One week ago, New York City elected its first Muslim mayor, my friend and fellow activist Zohran Kwame Mamdani. And, just days later, I ascended the halls of Oxford University to receive my Master’s degree in International Human Rights Law, a program I nearly couldn’t finish when my scholarship was frozen by the Trump administration.
Both of our stories reveal an enduring truth: when the systems of power are built to keep us out, our very existence becomes an act of resistance.
Zohran’s victory isn’t just symbolic; it’s seismic. A child of immigrants now holds the keys to America’s largest city — a position once unimaginable for someone who prays like us, whose name they still mispronounce, whose faith they still try to erase from public life.

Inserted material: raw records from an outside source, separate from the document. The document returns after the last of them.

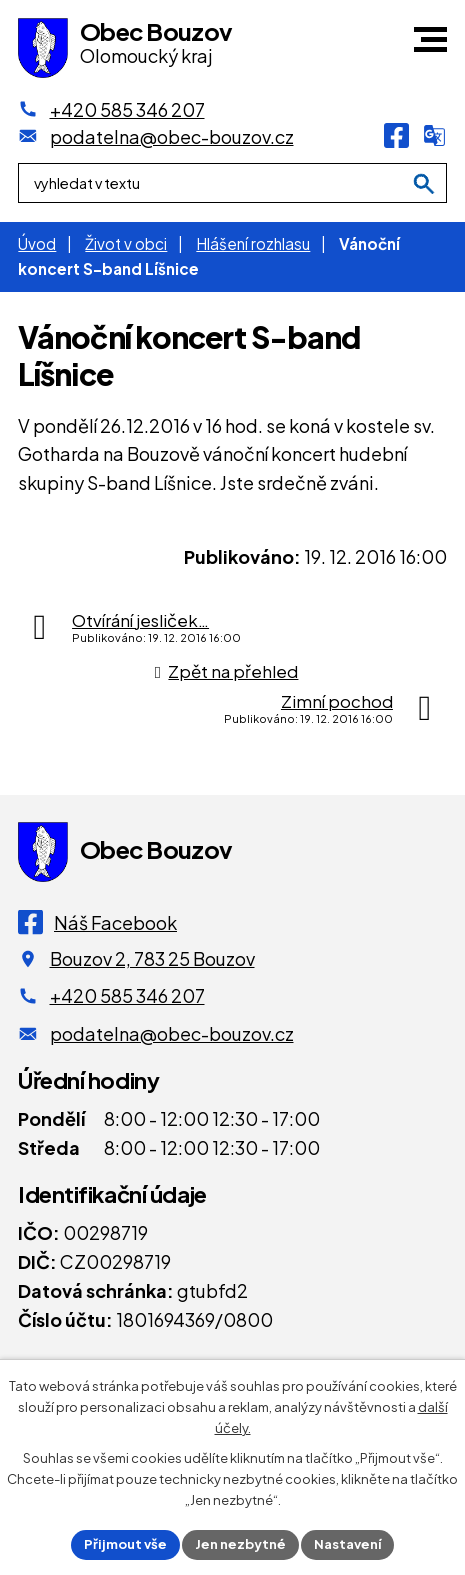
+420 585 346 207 (127, 995)
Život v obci (126, 243)
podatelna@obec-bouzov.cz (172, 1033)
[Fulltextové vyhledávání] (232, 183)
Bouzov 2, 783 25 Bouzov (152, 958)
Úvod (37, 243)
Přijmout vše (125, 1544)
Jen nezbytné (240, 1544)
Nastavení (347, 1544)
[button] (430, 39)
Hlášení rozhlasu (253, 243)
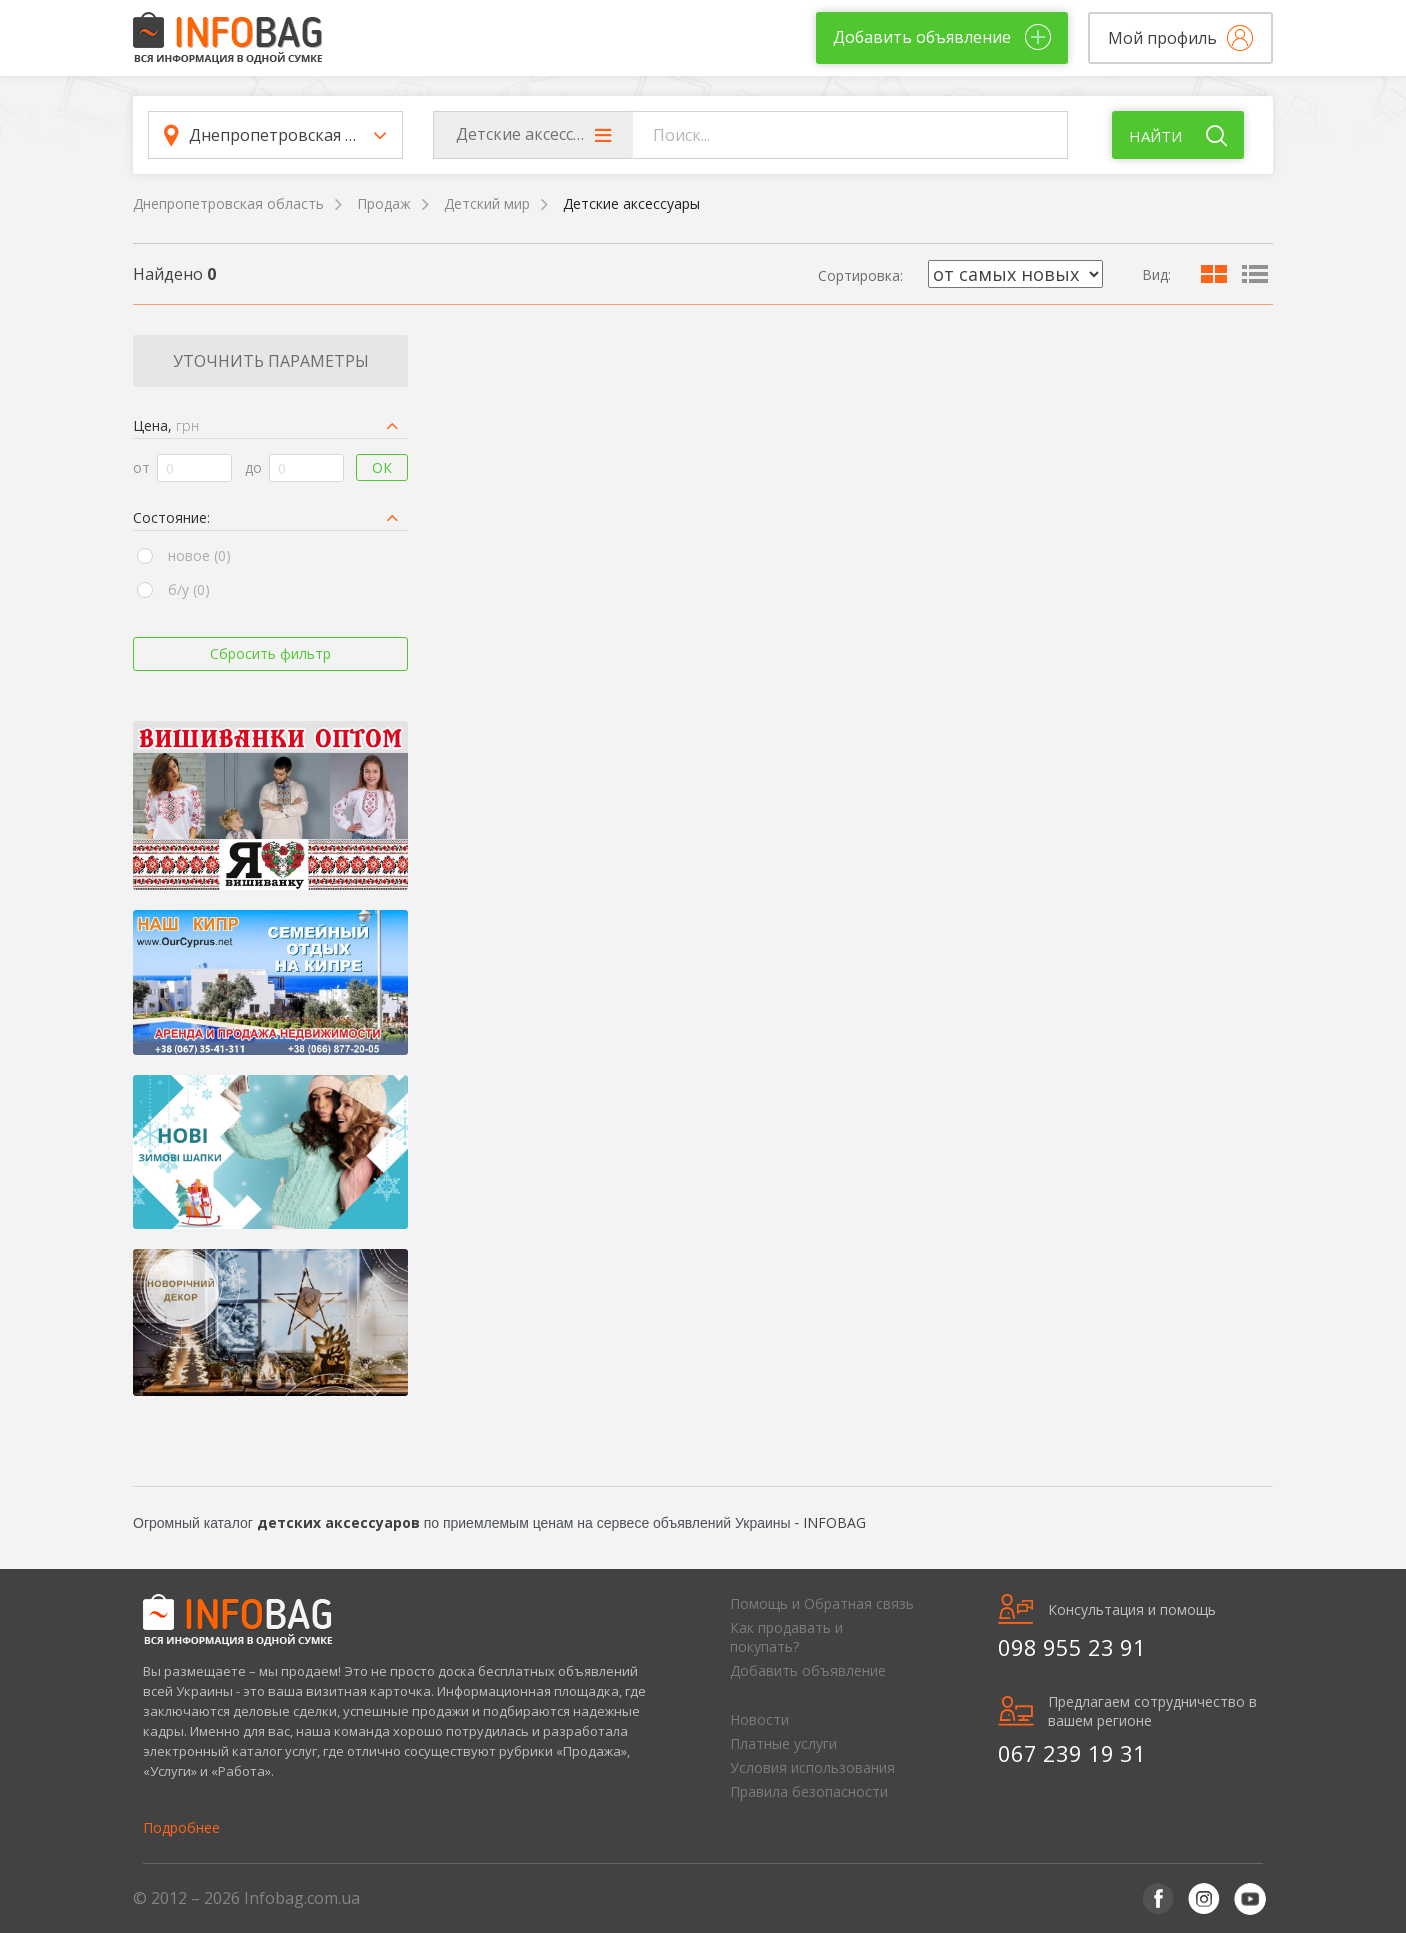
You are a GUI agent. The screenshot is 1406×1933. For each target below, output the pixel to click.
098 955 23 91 (1072, 1647)
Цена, (166, 425)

His win shatters the myth that American Muslims are permanent outsiders. It proves that we are not the exception; we are the foundation.
When I sat in that Oxford hall as the only Middle Eastern woman in my program, wearing the keffiyeh my mother never got to see me in, I thought of how many of us have had to build our own tables, fund our own dreams, and fight our way into rooms that once decided our oppression — and still decide the balance of power today. Finishing my degree isn’t just an academic milestone. It’s a reclamation of what was meant to be denied.
Experiencing the overlap of these two seismic moments taught me a lesson no elite institution could teach: liberation isn’t linear, and it’s never granted. It’s wrestled from the grip of power with faith, vision, and stubborn hope.
As we step into this new era, we must remember that this is only the starting line. If a system could freeze my scholarship to stop me from studying human rights, imagine what it will do to stop us from demanding them. And, if a Muslim can rise to lead one of the most influential cities in the world, imagine the stakes of ensuring he won’t be the last.
Our task now is to protect what we’re building — to keep showing up, keep learning, and keep pushing the limits of what’s possible for ourselves and those who come after us. We are no longer waiting for permission to lead; we are writing the new terms of belonging.
And, when we do finally win, may we never get too comfortable in the lead.